◆ Task to carry out
Write out the stretch of lines below that begins at the line with "Given: Open the Slide edit mode dropdown" and ends at the line with "Task: Click the 27 May 2026 date", including both, exactly as given and nothing more.

◆ Supplied information
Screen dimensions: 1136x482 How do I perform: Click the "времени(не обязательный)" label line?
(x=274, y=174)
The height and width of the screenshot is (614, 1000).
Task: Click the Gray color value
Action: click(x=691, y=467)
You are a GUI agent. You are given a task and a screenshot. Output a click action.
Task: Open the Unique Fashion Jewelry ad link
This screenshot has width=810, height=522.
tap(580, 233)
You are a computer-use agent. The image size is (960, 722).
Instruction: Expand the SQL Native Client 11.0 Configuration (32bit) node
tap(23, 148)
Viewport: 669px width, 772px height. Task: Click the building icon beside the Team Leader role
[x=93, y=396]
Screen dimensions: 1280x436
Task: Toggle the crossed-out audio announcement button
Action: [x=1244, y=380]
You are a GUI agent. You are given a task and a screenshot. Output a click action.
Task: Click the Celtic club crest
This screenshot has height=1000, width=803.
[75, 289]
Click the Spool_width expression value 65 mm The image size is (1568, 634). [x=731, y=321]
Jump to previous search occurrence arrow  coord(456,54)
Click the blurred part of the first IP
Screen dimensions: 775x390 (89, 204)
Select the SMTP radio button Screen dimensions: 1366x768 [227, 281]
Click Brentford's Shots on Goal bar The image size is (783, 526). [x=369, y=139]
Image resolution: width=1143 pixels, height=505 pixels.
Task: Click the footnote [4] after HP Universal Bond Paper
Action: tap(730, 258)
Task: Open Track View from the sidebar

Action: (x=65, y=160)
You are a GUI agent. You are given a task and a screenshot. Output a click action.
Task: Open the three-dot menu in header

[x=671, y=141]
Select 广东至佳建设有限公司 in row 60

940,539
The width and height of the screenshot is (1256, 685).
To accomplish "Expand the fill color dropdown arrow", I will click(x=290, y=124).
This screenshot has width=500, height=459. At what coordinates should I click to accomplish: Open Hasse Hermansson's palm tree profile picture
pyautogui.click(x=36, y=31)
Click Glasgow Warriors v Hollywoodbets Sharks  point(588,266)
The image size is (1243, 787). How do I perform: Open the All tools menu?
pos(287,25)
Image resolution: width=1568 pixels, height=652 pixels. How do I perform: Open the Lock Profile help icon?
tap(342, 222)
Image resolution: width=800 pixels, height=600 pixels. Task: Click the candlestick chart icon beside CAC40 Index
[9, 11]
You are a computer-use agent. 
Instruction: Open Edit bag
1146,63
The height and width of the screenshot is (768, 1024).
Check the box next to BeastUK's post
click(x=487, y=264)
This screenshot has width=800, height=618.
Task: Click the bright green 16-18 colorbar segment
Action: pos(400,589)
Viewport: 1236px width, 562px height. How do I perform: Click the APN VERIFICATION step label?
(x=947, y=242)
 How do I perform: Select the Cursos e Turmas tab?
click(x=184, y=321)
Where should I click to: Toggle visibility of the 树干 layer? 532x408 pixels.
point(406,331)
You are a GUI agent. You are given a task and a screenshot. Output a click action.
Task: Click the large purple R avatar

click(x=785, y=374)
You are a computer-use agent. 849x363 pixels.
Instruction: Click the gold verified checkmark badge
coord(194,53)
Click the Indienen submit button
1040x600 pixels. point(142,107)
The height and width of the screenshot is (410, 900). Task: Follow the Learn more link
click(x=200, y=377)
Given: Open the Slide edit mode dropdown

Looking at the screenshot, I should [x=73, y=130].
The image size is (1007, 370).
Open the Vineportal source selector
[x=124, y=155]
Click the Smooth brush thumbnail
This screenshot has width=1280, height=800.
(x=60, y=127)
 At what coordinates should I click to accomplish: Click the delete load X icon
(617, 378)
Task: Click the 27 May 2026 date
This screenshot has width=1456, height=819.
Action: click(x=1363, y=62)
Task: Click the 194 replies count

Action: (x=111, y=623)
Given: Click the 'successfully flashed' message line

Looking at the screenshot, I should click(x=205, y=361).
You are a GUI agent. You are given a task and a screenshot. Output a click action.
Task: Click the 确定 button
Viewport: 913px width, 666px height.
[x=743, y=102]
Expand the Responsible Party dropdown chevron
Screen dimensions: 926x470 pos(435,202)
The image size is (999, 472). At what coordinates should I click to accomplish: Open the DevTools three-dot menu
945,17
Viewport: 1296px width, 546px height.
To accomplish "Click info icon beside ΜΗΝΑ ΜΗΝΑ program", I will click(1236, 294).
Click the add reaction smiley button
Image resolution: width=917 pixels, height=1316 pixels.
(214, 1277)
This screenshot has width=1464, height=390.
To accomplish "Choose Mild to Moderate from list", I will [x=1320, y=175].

◆ The completed task
Given: Open the Slide edit mode dropdown

Looking at the screenshot, I should [x=73, y=130].
The image size is (1007, 370).
Open the Vineportal source selector
[x=124, y=155]
Click the Smooth brush thumbnail
This screenshot has width=1280, height=800.
(x=60, y=127)
 At what coordinates should I click to accomplish: Click the delete load X icon
(617, 378)
Task: Click the 27 May 2026 date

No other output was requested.